Why We're Doing This

I’ve heard it all my life, felt it pulling at me from the dark and lonely places behind my ribs. It’s there when my mind goes quiet a second, when the distractions and noises I’ve painted all around me bed down. There, in the last long minutes before dusk gives up the dance floor, when the stereo lulls and there’s nothing in the air but the soft smell of her hair from the passenger seat and the spice of roadside eucalyptus. It wells up, that old echo. Run. Run. Run.

It’s gotten louder. Maybe it’s turning 30, finally accepting the quiet truth that there are a finite number of hours in my life, and knowing I’ve squandered so many. Maybe it’s having a daughter, watching her grow and learn and assemble the universe around her, deep brown eyes carnivorous for everything new and exciting. And me never wanting to miss a second of it, but having to anyhow; knowing for certain where I want to be and how I want to spend my time, and being a continent away for no reason beyond needing a paycheck. Working constantly to feed the pretty little American Dream I built, trading time for cars and motorcycles and appliances and a green half-acre.

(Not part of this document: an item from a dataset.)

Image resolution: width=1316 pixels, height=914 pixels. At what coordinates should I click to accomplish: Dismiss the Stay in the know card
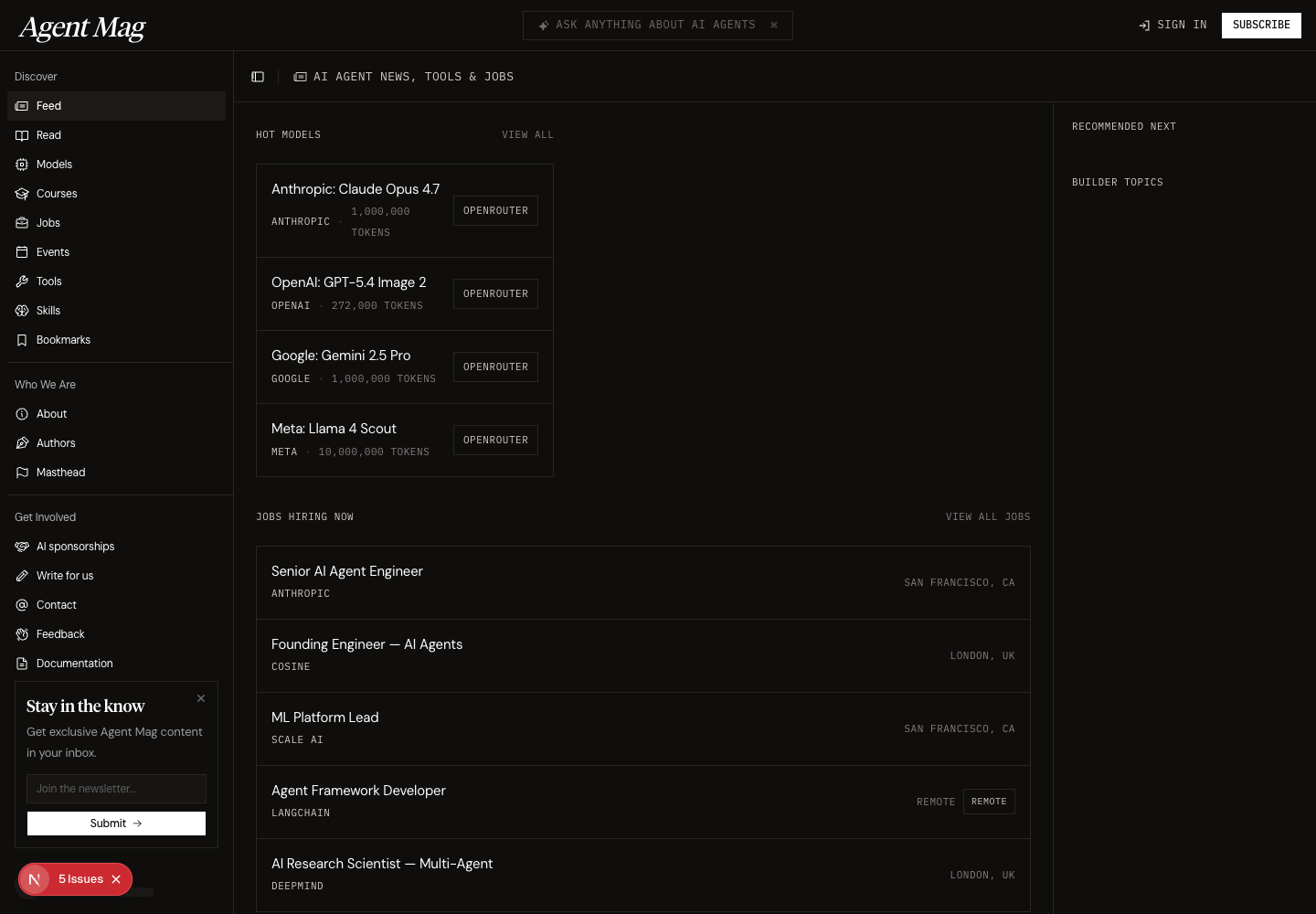pyautogui.click(x=201, y=698)
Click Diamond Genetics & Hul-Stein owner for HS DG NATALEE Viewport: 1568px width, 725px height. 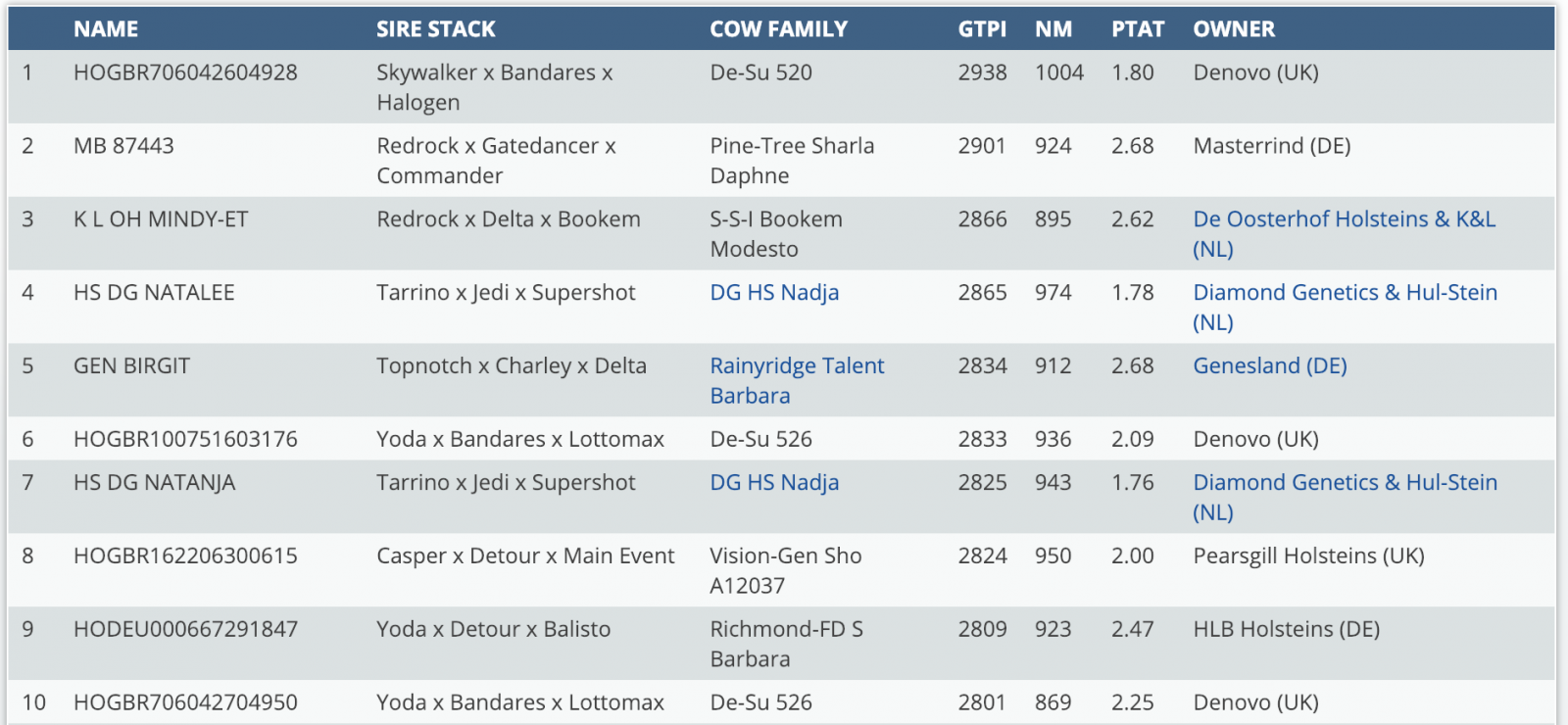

If the things I own are what keep me away from my family, bolted to a desk, I’ll burn them all.

Last month, I quit a fine-paying job at a major automotive magazine to sell everything and convert our 2003 Dodge Ram 2500 into a long-term camper. The truck has nearly 300,000 miles on the clock. I spend my time oscillating between terror and excitement, overwhelmed by the staggering number of questions ahead of us. Where will we go? How long can we stay in the wilderness? Is this the worst decision I’ve ever made?

If feels like falling. I expect to wake up any day now.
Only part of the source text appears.